[Extracted information Boundary: Start]
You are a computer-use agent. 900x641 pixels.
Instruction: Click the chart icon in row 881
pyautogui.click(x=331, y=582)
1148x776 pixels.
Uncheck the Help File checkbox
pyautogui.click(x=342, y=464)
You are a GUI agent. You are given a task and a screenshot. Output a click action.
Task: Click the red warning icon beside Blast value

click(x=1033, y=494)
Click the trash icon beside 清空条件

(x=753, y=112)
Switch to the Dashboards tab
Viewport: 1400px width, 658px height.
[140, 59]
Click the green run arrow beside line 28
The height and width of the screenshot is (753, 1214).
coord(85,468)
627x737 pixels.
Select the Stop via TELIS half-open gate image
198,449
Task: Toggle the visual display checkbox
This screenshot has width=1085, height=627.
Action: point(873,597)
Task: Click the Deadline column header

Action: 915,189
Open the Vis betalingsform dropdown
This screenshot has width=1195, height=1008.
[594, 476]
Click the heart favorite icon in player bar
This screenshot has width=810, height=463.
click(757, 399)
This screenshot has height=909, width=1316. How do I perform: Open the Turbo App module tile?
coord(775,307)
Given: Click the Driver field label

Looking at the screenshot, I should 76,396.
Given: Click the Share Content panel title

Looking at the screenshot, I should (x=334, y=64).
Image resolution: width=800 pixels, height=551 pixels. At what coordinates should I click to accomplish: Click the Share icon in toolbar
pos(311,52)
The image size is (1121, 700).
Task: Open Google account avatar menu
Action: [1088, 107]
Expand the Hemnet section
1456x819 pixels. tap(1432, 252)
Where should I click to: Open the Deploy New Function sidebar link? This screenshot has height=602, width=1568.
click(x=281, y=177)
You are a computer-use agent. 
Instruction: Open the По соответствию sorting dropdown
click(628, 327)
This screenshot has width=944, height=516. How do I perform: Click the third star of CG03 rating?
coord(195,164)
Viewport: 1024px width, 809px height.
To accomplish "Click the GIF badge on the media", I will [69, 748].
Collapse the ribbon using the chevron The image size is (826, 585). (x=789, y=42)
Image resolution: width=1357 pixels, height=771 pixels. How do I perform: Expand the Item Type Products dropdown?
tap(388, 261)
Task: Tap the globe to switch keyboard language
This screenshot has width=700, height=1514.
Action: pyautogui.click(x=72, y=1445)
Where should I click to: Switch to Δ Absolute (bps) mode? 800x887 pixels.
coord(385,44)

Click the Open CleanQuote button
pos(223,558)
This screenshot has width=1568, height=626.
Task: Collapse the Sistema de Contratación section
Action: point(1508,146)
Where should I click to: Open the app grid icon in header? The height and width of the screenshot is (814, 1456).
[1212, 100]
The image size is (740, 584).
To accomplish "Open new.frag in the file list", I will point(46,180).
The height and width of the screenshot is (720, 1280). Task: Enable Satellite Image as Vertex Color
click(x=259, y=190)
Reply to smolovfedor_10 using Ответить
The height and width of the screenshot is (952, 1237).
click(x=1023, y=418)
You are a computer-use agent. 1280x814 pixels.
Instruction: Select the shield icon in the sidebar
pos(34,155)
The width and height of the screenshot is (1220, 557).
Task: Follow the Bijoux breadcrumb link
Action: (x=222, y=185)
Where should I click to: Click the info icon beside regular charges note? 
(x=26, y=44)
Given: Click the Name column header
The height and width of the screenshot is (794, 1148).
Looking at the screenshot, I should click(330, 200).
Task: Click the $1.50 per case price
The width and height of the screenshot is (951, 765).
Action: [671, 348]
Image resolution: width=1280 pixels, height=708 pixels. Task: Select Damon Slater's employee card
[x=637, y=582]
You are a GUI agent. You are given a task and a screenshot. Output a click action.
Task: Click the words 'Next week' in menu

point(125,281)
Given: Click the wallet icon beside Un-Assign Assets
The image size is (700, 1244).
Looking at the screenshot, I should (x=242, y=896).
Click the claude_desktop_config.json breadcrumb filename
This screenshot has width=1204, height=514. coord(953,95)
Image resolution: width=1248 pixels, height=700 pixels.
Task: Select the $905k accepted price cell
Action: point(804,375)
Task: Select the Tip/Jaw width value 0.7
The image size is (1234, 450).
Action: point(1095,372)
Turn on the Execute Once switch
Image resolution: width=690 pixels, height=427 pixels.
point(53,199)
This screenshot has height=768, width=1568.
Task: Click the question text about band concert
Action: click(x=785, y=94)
[Extracted information Boundary: End]
> Exercise requirements: Look above for the line with "This screenshot has width=944, height=516." and the line with "The image size is (740, 584).". Retype those two lines and every line between them exactly, adding nothing.

> Response to this exercise:
This screenshot has width=944, height=516. How do I perform: Click the third star of CG03 rating?
coord(195,164)
Viewport: 1024px width, 809px height.
To accomplish "Click the GIF badge on the media", I will [69, 748].
Collapse the ribbon using the chevron The image size is (826, 585). (x=789, y=42)
Image resolution: width=1357 pixels, height=771 pixels. How do I perform: Expand the Item Type Products dropdown?
tap(388, 261)
Task: Tap the globe to switch keyboard language
This screenshot has width=700, height=1514.
Action: pyautogui.click(x=72, y=1445)
Where should I click to: Switch to Δ Absolute (bps) mode? 800x887 pixels.
coord(385,44)

Click the Open CleanQuote button
pos(223,558)
This screenshot has width=1568, height=626.
Task: Collapse the Sistema de Contratación section
Action: point(1508,146)
Where should I click to: Open the app grid icon in header? The height and width of the screenshot is (814, 1456).
[1212, 100]
The image size is (740, 584).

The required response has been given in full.